- _Short problem_
Reproduce without any changes the lines between the one holding "has width=1568, height=511." and the one holding "The width and height of the screenshot is (1135, 1064).", inclusive.

[START OF Exercise inputs]

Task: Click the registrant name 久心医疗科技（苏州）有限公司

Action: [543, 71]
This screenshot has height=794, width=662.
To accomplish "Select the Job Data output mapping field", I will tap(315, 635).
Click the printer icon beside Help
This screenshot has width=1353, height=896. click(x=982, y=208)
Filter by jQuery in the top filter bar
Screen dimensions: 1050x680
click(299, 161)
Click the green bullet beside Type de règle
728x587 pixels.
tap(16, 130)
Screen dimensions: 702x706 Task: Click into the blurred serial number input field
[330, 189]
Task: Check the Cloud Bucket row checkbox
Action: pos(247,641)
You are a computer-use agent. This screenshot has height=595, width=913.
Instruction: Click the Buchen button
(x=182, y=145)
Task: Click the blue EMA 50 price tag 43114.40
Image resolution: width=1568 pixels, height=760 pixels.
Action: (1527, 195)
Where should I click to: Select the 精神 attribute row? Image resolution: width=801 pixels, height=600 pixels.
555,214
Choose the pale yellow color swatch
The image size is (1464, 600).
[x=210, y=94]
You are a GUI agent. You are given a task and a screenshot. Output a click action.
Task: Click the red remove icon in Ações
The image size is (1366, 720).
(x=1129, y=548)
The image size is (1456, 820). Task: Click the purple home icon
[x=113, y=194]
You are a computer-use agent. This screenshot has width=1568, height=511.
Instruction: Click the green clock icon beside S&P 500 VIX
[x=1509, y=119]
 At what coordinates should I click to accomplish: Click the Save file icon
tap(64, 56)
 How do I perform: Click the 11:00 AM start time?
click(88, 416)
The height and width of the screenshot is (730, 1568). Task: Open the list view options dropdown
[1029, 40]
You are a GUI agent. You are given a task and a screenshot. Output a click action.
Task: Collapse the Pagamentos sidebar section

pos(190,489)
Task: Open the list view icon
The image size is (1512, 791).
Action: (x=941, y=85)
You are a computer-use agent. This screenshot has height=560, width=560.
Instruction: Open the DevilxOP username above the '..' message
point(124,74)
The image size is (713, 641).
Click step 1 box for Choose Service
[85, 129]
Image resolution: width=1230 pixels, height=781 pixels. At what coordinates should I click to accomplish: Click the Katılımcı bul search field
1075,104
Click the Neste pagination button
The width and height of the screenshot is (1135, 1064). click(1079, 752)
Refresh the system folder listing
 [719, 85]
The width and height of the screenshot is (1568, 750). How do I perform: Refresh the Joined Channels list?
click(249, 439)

[END OF Exercise inputs]

- _Solution to this exercise_
You are a computer-use agent. This screenshot has width=1568, height=511.
Instruction: Click the green clock icon beside S&P 500 VIX
[x=1509, y=119]
 At what coordinates should I click to accomplish: Click the Save file icon
tap(64, 56)
 How do I perform: Click the 11:00 AM start time?
click(88, 416)
The height and width of the screenshot is (730, 1568). Task: Open the list view options dropdown
[1029, 40]
You are a GUI agent. You are given a task and a screenshot. Output a click action.
Task: Collapse the Pagamentos sidebar section

pos(190,489)
Task: Open the list view icon
The image size is (1512, 791).
Action: (x=941, y=85)
You are a computer-use agent. This screenshot has height=560, width=560.
Instruction: Open the DevilxOP username above the '..' message
point(124,74)
The image size is (713, 641).
Click step 1 box for Choose Service
[85, 129]
Image resolution: width=1230 pixels, height=781 pixels. At what coordinates should I click to accomplish: Click the Katılımcı bul search field
1075,104
Click the Neste pagination button
The width and height of the screenshot is (1135, 1064). click(1079, 752)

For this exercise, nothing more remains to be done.